Monocytes are a type of white blood cell that fight certain infections and help other white blood cells remove dead or damaged tissues, destroy cancer cells, and regulate immunity against foreign substances.
Monocytes are produced in the bone marrow and then enter the blood, where they account for about 1 to 10% of the circulating white blood cells (200 to 600 monocytes per microliter of blood). After a few hours in the blood, monocytes migrate to tissues (such as spleen, liver, lungs, and bone marrow tissue), where they mature into macrophages.
Macrophages are the main scavenger cells of the immune system. Certain genetic abnormalities affect the function of monocytes and macrophages and cause buildup of fatty (lipid) debris within the cells. The resulting disorders are the lipid storage diseases (such as Gaucher disease and Niemann-Pick disease).

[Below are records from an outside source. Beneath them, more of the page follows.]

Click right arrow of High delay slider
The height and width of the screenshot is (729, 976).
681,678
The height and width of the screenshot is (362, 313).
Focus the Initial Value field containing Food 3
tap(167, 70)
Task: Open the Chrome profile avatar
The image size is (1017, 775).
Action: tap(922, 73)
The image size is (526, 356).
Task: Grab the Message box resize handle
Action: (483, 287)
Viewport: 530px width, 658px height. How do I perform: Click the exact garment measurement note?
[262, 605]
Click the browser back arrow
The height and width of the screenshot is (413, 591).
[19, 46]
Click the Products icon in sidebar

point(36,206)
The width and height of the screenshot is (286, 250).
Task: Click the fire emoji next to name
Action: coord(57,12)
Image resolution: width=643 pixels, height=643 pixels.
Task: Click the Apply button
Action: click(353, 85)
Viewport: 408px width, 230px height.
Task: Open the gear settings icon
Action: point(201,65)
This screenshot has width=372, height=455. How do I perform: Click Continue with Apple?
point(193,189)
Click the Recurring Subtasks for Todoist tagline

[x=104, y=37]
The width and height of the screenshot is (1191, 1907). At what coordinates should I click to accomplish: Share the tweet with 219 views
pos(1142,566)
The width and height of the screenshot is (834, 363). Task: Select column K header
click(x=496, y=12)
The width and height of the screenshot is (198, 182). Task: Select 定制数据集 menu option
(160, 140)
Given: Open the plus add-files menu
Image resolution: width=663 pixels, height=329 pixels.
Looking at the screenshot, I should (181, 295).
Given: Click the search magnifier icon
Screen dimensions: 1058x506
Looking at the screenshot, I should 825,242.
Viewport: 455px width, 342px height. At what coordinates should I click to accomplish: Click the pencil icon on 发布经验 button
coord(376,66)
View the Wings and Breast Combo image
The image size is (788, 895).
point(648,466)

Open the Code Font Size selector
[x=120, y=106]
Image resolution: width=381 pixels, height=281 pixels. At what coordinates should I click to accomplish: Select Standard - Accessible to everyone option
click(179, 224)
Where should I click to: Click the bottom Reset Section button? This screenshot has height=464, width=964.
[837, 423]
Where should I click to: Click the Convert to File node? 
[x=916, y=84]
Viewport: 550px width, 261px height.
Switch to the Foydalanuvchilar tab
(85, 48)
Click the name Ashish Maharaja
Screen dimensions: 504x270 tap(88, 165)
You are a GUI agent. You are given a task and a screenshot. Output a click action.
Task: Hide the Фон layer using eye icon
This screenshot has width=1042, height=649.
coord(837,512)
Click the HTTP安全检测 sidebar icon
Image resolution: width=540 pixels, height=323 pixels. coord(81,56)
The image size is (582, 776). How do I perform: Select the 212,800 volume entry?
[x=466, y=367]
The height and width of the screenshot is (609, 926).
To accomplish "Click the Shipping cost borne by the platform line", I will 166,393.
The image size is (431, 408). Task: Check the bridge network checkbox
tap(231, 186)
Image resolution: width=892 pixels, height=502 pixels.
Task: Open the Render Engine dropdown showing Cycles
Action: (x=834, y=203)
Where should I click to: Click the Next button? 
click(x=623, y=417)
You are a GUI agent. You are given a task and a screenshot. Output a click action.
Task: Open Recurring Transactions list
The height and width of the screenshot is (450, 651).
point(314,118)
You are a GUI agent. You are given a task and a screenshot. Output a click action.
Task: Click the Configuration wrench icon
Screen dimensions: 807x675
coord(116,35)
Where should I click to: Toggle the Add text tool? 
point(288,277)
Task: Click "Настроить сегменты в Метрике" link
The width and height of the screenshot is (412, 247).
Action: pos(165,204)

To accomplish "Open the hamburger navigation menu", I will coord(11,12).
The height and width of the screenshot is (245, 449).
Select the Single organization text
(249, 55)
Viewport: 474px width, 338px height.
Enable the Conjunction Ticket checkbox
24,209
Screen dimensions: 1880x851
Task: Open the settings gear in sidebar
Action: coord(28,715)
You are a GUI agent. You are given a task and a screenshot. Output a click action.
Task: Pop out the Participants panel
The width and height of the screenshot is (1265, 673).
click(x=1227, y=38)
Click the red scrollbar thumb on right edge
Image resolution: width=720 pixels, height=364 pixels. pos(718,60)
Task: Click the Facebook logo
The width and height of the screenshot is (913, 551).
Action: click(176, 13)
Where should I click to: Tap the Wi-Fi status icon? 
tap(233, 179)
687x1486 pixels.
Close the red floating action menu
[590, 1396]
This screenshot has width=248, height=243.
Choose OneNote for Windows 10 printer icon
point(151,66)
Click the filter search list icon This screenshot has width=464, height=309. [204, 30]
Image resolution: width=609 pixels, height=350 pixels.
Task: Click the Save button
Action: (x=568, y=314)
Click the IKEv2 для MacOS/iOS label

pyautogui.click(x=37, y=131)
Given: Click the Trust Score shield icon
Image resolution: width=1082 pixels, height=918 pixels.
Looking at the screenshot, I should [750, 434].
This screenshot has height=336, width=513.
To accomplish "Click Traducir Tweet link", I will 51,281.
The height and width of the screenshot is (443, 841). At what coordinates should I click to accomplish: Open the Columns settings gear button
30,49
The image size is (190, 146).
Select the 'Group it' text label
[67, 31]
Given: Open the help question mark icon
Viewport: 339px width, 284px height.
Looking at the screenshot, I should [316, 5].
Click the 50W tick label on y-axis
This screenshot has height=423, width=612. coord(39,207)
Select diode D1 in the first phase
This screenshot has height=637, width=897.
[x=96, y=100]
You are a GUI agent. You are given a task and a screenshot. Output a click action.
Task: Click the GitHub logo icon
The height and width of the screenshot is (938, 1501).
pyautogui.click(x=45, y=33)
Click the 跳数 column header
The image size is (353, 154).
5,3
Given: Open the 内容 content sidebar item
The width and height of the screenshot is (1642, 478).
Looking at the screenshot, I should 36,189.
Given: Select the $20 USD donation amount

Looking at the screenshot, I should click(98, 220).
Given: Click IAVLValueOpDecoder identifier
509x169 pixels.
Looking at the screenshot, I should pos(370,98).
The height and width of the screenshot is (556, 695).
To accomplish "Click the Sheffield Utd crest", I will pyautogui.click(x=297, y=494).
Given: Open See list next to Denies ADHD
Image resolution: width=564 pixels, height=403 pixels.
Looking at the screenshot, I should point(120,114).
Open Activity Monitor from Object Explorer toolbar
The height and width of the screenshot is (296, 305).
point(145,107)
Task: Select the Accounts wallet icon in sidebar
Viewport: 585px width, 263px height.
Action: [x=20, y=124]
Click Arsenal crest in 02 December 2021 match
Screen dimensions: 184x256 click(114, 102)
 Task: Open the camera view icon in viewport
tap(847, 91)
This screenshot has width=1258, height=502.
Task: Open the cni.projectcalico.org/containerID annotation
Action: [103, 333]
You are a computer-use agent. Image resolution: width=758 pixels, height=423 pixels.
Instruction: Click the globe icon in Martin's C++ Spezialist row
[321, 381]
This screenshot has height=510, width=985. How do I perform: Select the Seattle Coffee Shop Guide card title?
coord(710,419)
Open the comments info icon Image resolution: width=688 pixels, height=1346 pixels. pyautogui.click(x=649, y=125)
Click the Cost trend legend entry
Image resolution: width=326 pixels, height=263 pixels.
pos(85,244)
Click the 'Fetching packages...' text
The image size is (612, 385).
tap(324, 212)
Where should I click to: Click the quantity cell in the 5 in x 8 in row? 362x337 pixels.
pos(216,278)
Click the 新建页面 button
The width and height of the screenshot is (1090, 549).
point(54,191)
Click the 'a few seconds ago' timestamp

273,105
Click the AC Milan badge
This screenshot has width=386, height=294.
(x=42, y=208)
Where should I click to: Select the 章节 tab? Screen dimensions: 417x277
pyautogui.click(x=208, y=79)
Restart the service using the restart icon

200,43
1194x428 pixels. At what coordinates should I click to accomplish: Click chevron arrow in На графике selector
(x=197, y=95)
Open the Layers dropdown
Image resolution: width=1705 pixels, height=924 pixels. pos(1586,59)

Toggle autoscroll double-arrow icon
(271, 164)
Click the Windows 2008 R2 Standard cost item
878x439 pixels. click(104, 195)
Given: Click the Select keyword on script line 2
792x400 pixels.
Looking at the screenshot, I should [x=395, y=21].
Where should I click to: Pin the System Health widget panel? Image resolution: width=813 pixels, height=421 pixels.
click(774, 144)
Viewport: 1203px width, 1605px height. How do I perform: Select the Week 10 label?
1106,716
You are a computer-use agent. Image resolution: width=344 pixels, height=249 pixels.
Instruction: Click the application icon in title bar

An increased number of monocytes in the blood (monocytosis) occurs in response to chronic infections, in autoimmune disorders, in blood disorders, and in certain cancers. An increase in the number of macrophages in parts of the body other than in the blood (such as the lungs, skin, and other organs) can occur in response to infections, sarcoidosis, and Langerhans cell histiocytosis.
A low number of monocytes in the blood (monocytopenia) can be caused by anything that decreases the overall white blood cell count (see Neutropenia and see also Lymphocytopenia), such as a bloodstream infection , chemotherapy, or a bone marrow disorder. People with certain skin infections and some people with human papillomavirus infection of the genitals can also have a low number of monocytes.
Low or high numbers of monocytes do not usually cause symptoms. However, people may have symptoms of the disorder that caused the change in monocyte number.
Diagnosis is by blood testing (complete blood count) done when a person has signs or symptoms of an infection or autoimmune disorder. Sometimes the condition is discovered by chance when a complete blood count is done during a routine physical or for the evaluation of another condition.
Treatment for monocyte disorders depends on the cause.
A recently recognized but rare disorder is the complete absence of monocytes. In people with monoMAC syndrome, infections, especially skin infections, are caused by microorganisms that do not usually cause infection.
The cause is a gene defect that affects the bone marrow. Symptoms vary depending on the specific microorganism that causes the infection.
Diagnosis is by a blood test that shows the absence of monocytes and by genetic testing.
Antibiotics are given to treat infections, and a bone marrow transplant may cure the disorder.